Le Dr Montagnier a en effet déclaré que la contamination était probablement due au manque d'hygiène à l'hôpital de Benghazi et qu'elle remontait à 1997, plus d'un an avant l'arrivée de l'équipe bulgare dans l'établissement.
Le Dr Ivo Raychev, un neurologue de Sofia qui a passé un an en Libye à la fin des années 1990, confirme que les établissements "ignorent le concept de stérilisation" et réutilisent les aiguilles.
En réponse, la justice libyenne brandit un dossier de 1.600 pages contenant notamment des aveux signés, et assure que le procès, qui vise également neuf membres du personnel libyen pour négligence, est transparent et juste.

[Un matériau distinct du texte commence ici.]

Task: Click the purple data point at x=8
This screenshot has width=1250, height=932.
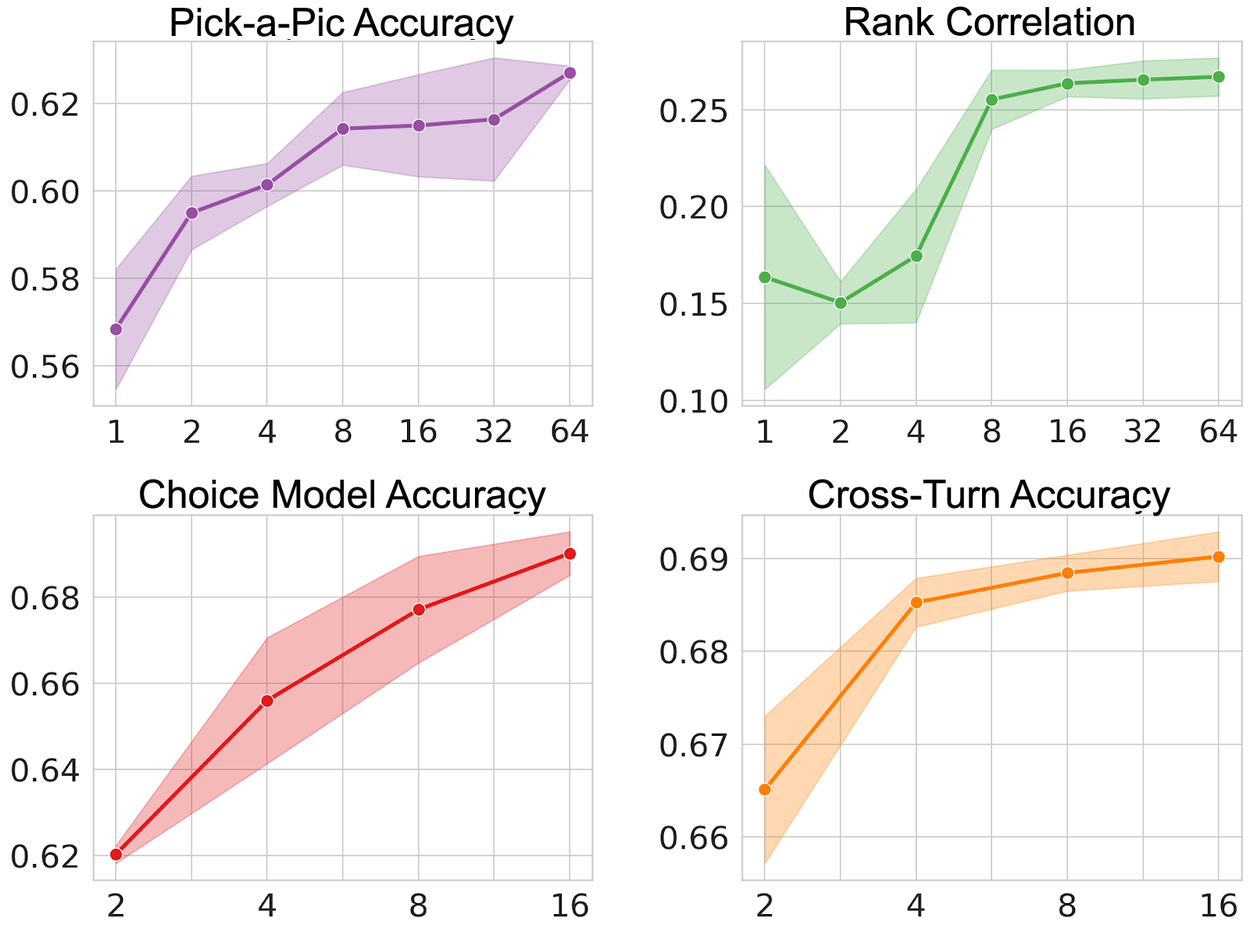Action: [x=342, y=129]
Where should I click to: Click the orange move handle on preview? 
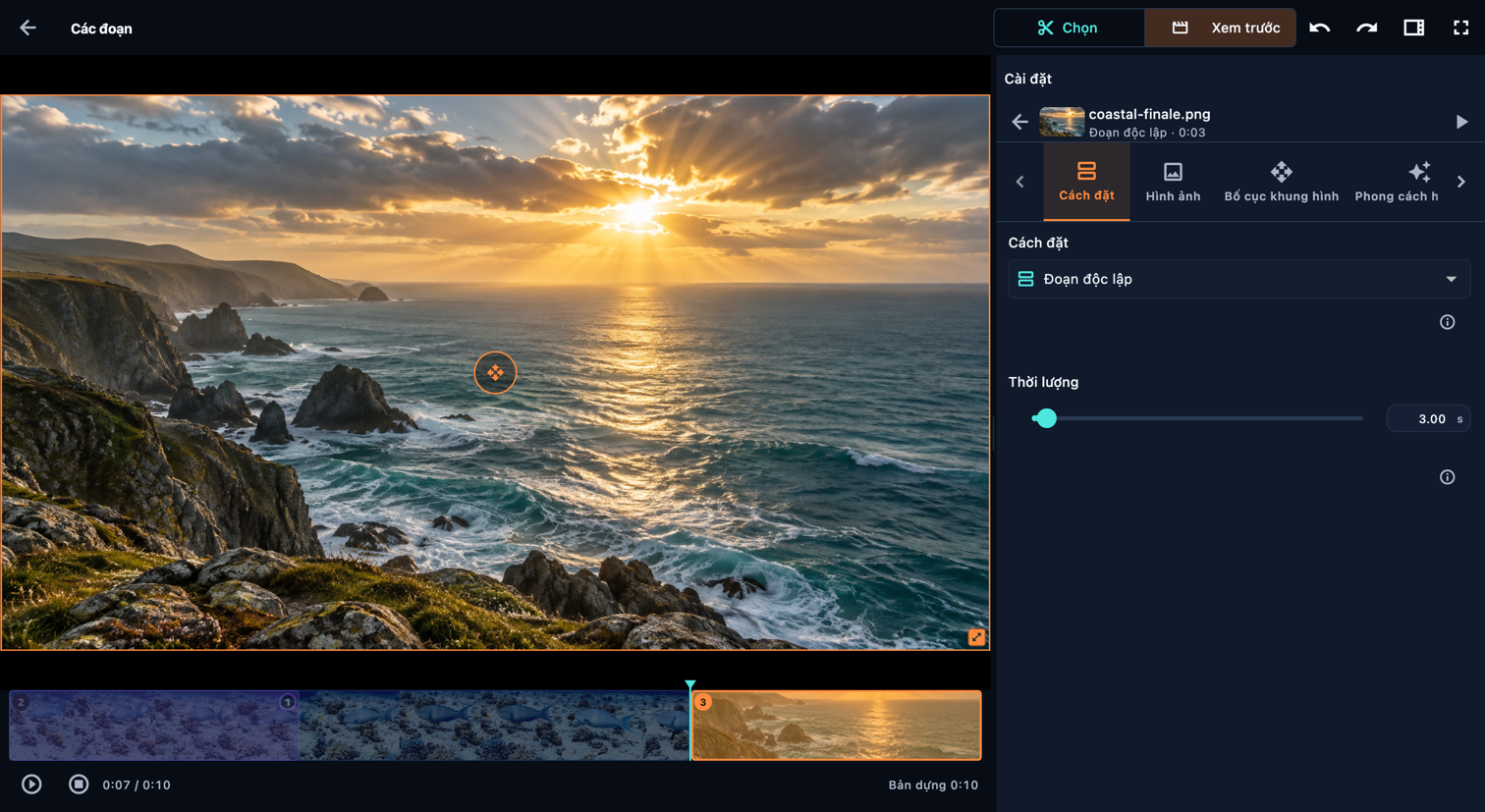coord(495,373)
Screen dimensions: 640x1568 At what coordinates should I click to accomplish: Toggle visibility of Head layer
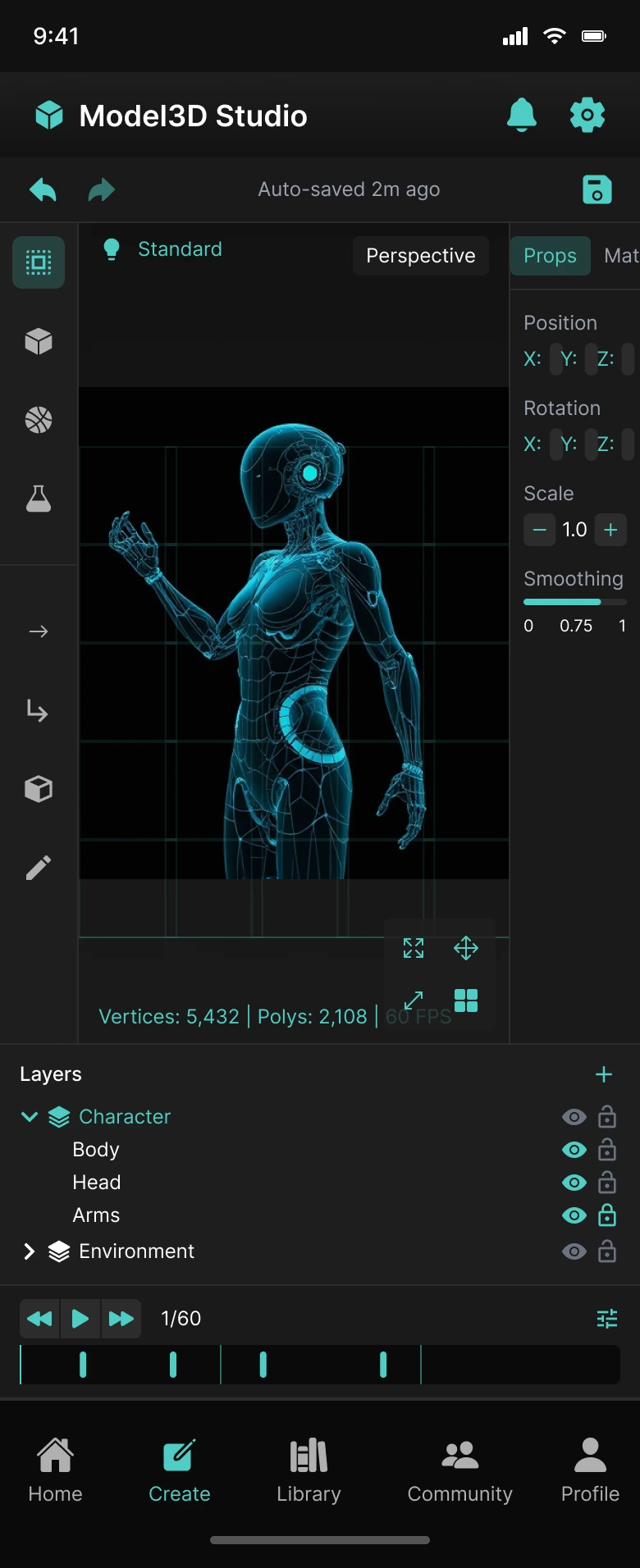click(x=574, y=1183)
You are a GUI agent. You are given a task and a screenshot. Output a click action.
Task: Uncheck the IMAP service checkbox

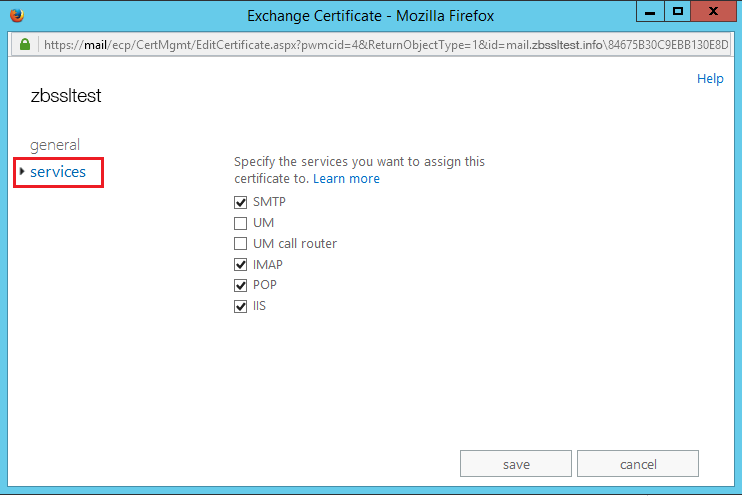click(x=240, y=265)
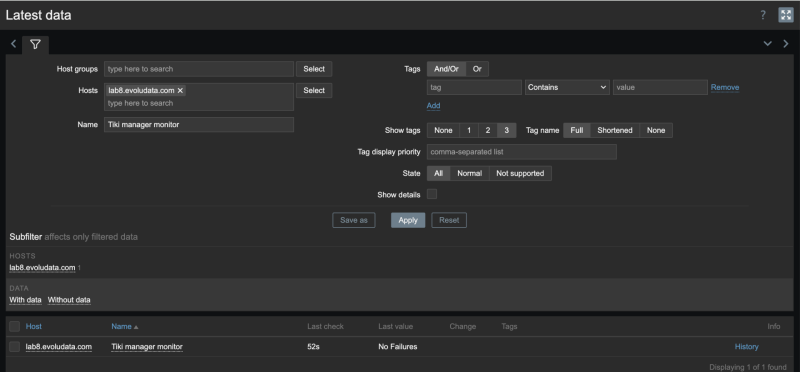Open the help question mark icon
The image size is (800, 372).
[x=763, y=15]
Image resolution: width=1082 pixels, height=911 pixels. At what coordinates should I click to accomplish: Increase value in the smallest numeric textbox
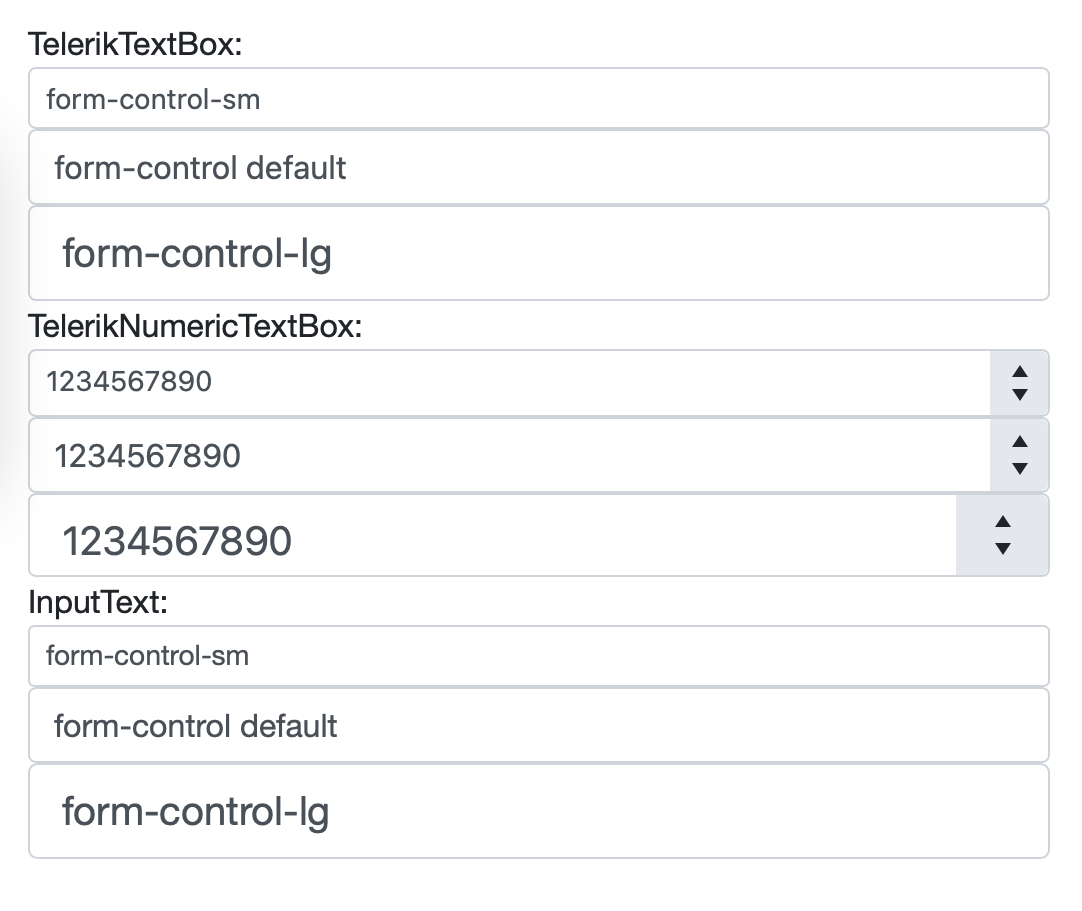(1019, 372)
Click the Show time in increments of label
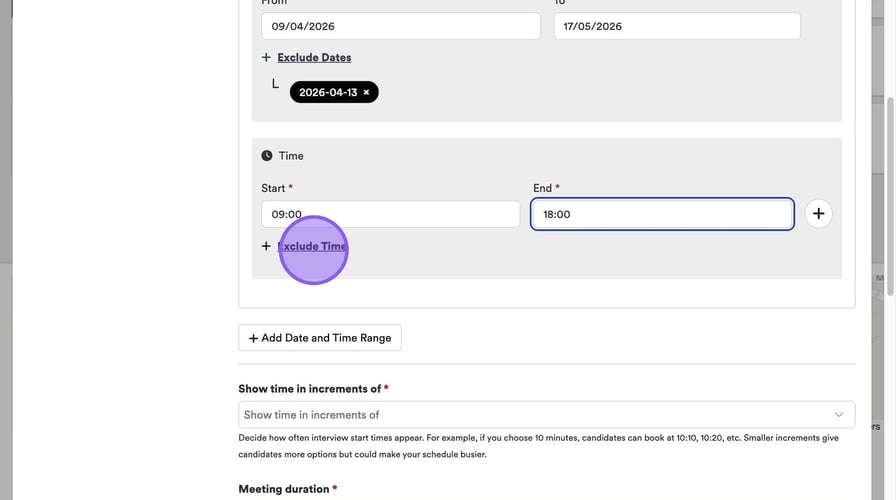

Il est suivi par des observateurs internationaux.
Pourtant, des organisations comme Amnesty International ou même l'Union européenne critiquent la procédure, et Solomon Pasi affirme avoir réuni un gros dossier prouvant que les accusés ont été torturés: électricité, coups et blessures, viol pour deux des cinq femmes.
Le gouvernement bulgare incite les accusés à demander une enquête de l'Organisation mondiale de la santé (OMS), mais ils hésitent. "Nous ne savons pas quoi faire", a expliqué l'infirmière Valya Chervenyaska à une radio bulgare, depuis sa cellule.
Si la peine de mort est prononcée, l'espoir demeure que le colonel Kadhafi accorde sa grâce ou que la sentence soit commuée en peine de prison exécutable en Bulgarie.
Mais Nikolai Zhelyazkov, journaliste et connaisseur de la Libye, se montre pessimiste, étant donnée la pression des familles des enfants. "Ils ont besoin de coupables et le plus simple est de dire que ce sont les étrangers", souligne-t-il.